Low-Rank Tensor Networks for Dimensionality Reduction and Large-Scale Optimization Problems: Perspectives and Challenges PART 1

TL;DR

This paper reviews tensor network methods, especially Tucker and Tensor Train decompositions, as powerful tools for large-scale data analysis, dimensionality reduction, and optimization in machine learning and data mining.

Contribution

It provides a comprehensive overview of tensor network representations, their mathematical foundations, and their applications to large-scale data analysis and optimization problems.

Findings

Tensor networks enable efficient representation of multiway data.

Tensor decompositions facilitate dimensionality reduction and large-scale optimization.

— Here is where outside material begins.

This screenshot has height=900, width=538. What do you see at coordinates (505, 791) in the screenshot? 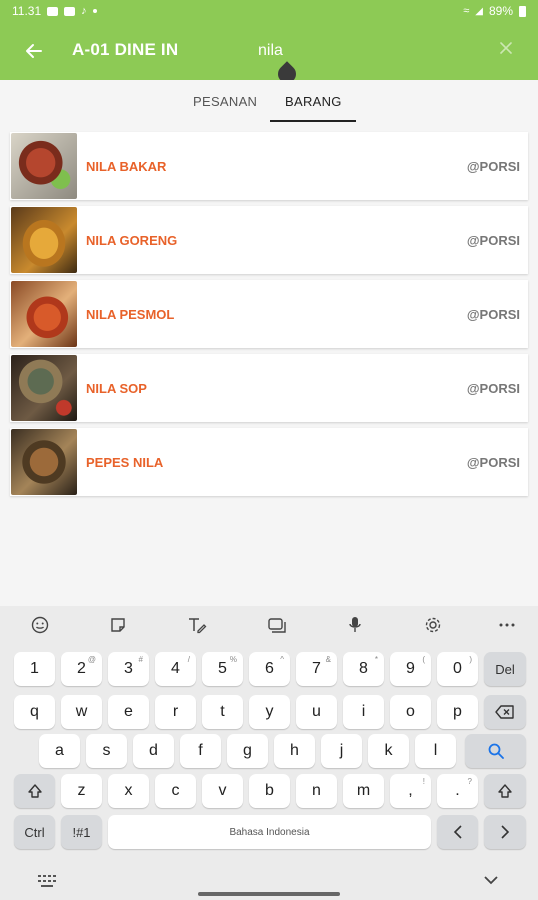
I see `shift-right-button` at bounding box center [505, 791].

The paper discusses extensions and generalizations of Tucker and TT decompositions.

Abstract

Machine learning and data mining algorithms are becoming increasingly important in analyzing large volume, multi-relational and multi--modal datasets, which are often conveniently represented as multiway arrays or tensors. It is therefore timely and valuable for the multidisciplinary research community to review tensor decompositions and tensor networks as emerging tools for large-scale data analysis and data mining. We provide the mathematical and graphical representations and interpretation of tensor networks, with the main focus on the Tucker and Tensor Train (TT) decompositions and their extensions or generalizations. Keywords: Tensor networks, Function-related tensors, CP decomposition, Tucker models, tensor train (TT) decompositions, matrix product states (MPS), matrix product operators (MPO), basic tensor operations, multiway component analysis, multilinear blind source separation, tensor completion, linear/multilinear dimensionality reduction, large-scale optimization problems, symmetric eigenvalue decomposition (EVD), PCA/SVD, huge systems of linear equations, pseudo-inverse of very large matrices, Lasso and Canonical Correlation Analysis (CCA) (This is Part 1)